When You Have Enough Saved but Still Worry About Money
In the financial advising business, it’s fairly common to hear from clients who are concerned they haven’t saved enough for retirement. What’s surprising about this, though, is that many of these clients are actually in an enviable financial position. They have worked hard to save more than they are likely to need, and yet they still worry about becoming penniless in retirement. Why is that?
Let’s consider a gentleman we’ll call David. He is 65 years old, a military veteran with a $40,000 per year pension, and he has $400,000 saved. His home is paid off and he has no debt to speak of. He qualifies for both Medicare and Tricare for health needs, and he has a long-term care policy just in case.

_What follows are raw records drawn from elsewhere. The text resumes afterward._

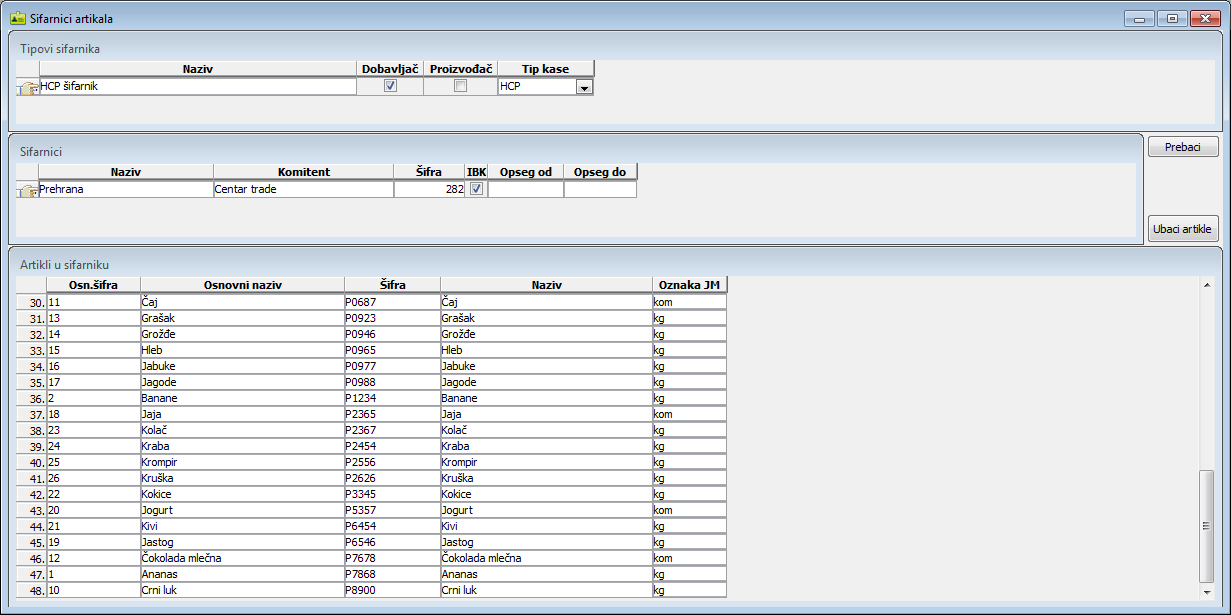Screen dimensions: 1231x615
Task: Click the Ubaci artikle button
Action: (1183, 229)
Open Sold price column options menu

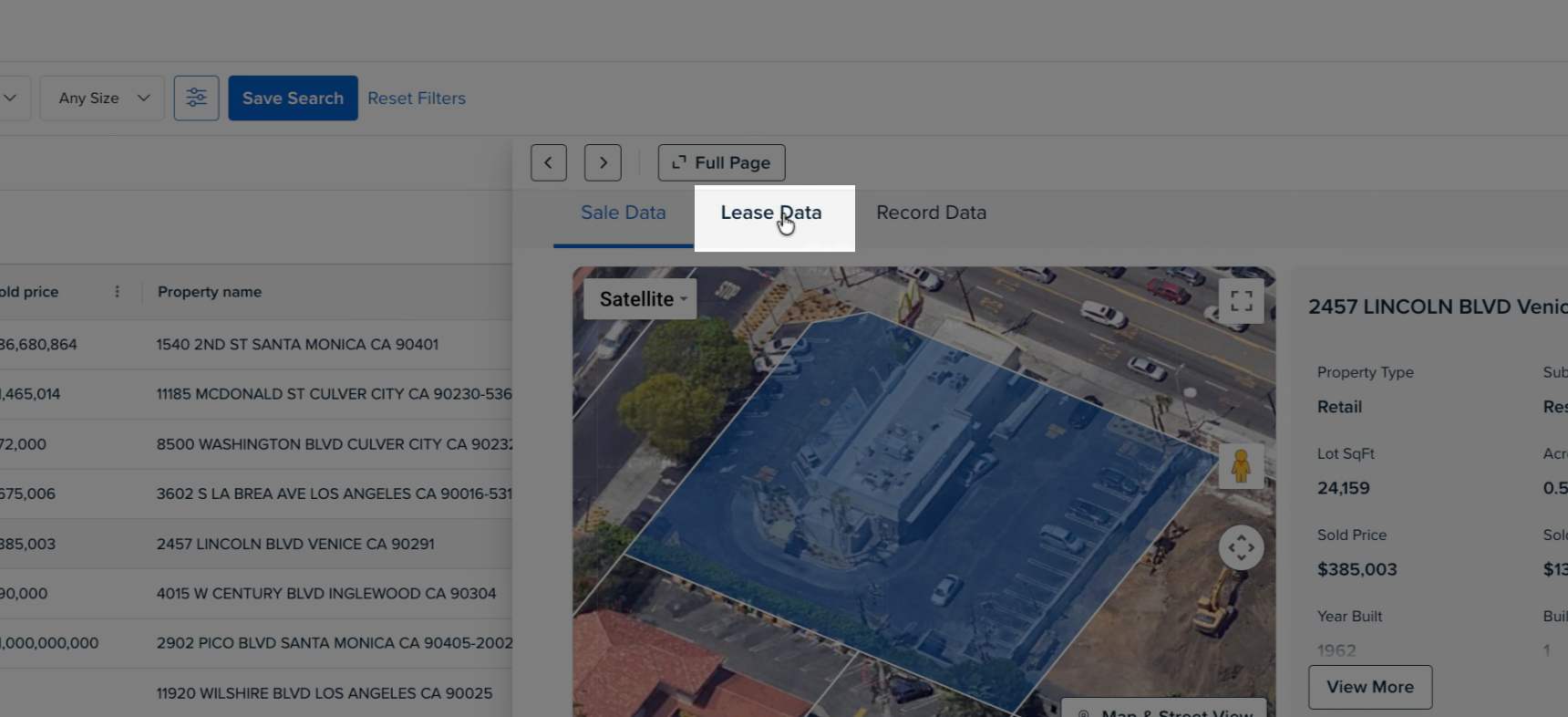click(117, 292)
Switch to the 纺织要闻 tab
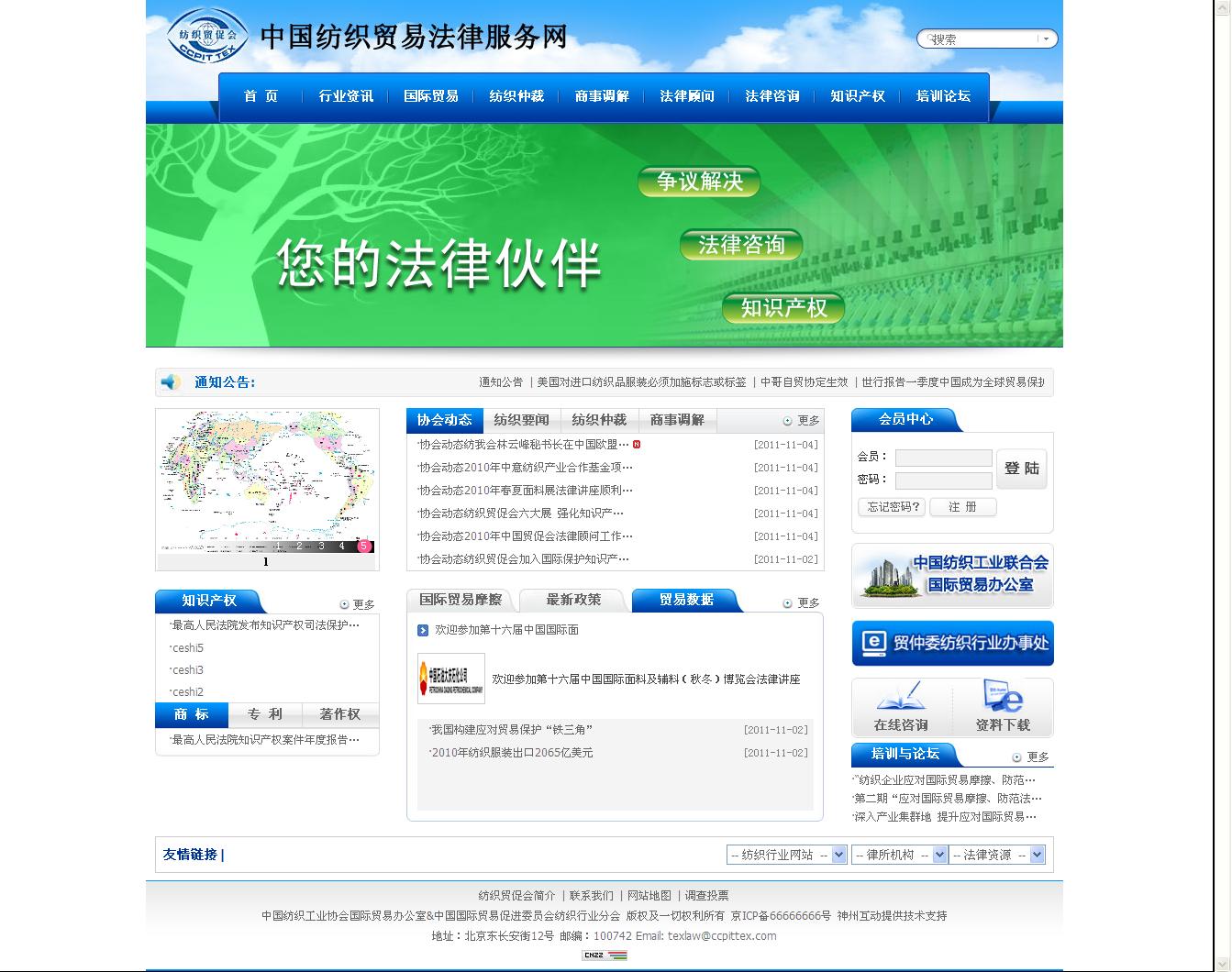Viewport: 1232px width, 972px height. point(521,420)
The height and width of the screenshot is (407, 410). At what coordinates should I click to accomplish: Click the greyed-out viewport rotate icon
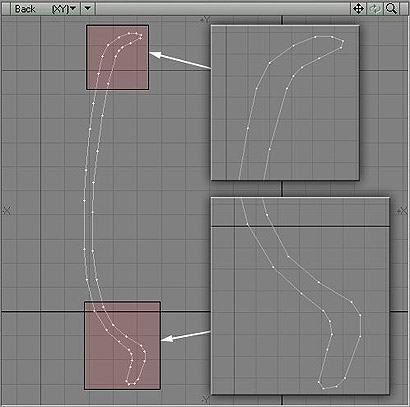click(x=375, y=9)
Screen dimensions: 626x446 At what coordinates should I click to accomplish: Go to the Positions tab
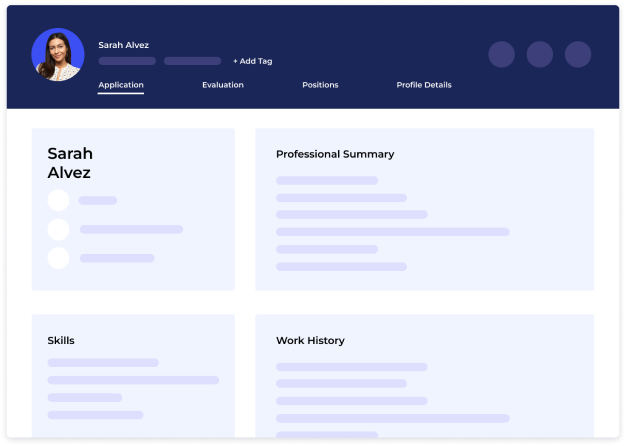[320, 85]
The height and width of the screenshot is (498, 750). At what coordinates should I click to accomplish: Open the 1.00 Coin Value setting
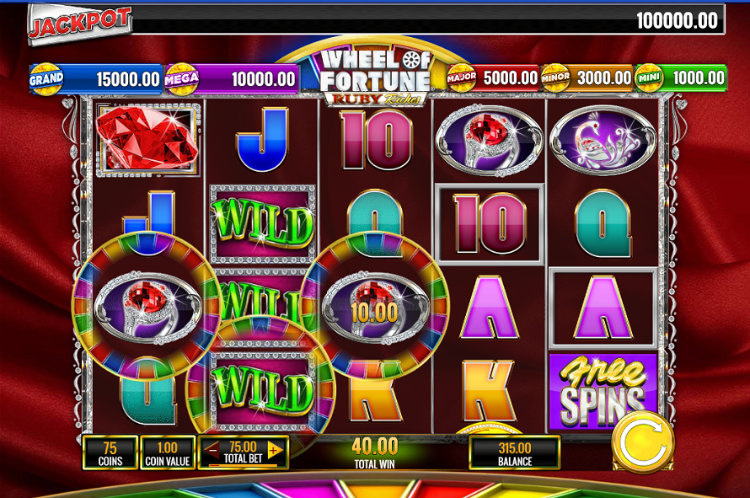167,453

You don’t have to be a financial professional to see that David has his ducks in a row, yet he’s still terrified of retiring and outliving his money.
We all have different relationships with money, and much of our money mindset comes from our upbringing. If our parents were spendthrifts, we may easily all into that trap, too. If they were Depression-era savers who worried constantly about money, like David’s parents were, that certainly plays a role in how we view our finances as adults.

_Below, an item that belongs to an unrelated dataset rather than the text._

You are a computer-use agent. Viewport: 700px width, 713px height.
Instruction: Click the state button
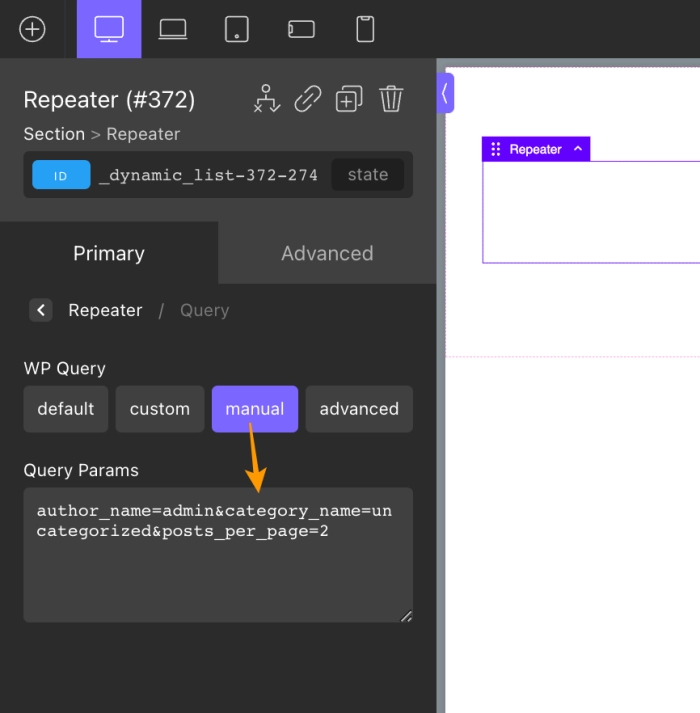click(x=367, y=175)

Even if we didn’t inherit money worries from our parents, we go our entire working lives with the goal of saving, saving, saving. Save as much as you can for retirement, put something away for a rainy day, keep building your net worth… When it comes time to think about retirement – and beginning to spend those hard-earned resources rather than saving more – it’s a big psychological adjustment. It’s natural to have a bit of trepidation, though you shouldn’t let it stop you from retiring and enjoying the fruits of your labor.
If you find yourself with financial worries you can’t seem to overcome, consider whether these tips may help you:
Write Down Your Financial Successes
Sometimes, seeing things in black and white can ease your financial anxieties. In David’s case, he should write down the goals he has achieved: paying off his mortgage, erasing all debt, having $400,000 saved and so on. Seeing your solid financial footing all together on one page can help you see how truly well off you are. If you prefer, you can also make a checklist of things like building an emergency fund, having your pension paperwork in order or creating a monthly budget. Checking each of these off can help you feel more prepared.

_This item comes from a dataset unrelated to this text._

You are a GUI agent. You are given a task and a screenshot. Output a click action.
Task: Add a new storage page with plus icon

Since writing is cathartic in general, you could also consider journaling about your money worries in order to help you process and overcome your concerns.
Talk to a Professional
Chances are, you already have a financial advisor – have you spoken together about your concerns? If not, that’s a great place to start. Getting a professional sign-off on your financial health could make you feel more confident that you’re prepared for retirement. More and more people are also enlisting the services of a financial therapist. The Financial Therapy Association employs therapists who understand how much emotions and financial history are tied to money decisions, and they take a holistic approach to helping you manage your financial – and mental – health.
Talk to a Friend
Sometimes, the best way to overcome financial anxiety about retirement is to talk with a friend or family member who has already successfully made the transition. They’ve been in your shoes and can help point out the positives of your situation and divert you from focusing so much on your worries. If you don’t care to share specifics of your finances with friends, you could also seek out an online community where people discuss their worries and reassure one another. Facebook groups exist for everything under the sun, and you’re likely to find many that focus on retirement planning or transition topics.
Give Yourself Some Grace
It can take years to get comfortable with the idea of retirement, even if you’ve already pulled the trigger and left the working world behind. Even when you aren’t saddled with constant money concerns, it’s a big transition to go from a saving mentality to one of spending. Be patient with yourself if you’re struggling, and remind yourself that you’ve taken all the proper steps, checked all the right boxes and fully prepared yourself for a retirement that can be fulfilling and stress-free if only you give yourself a little grace in getting there.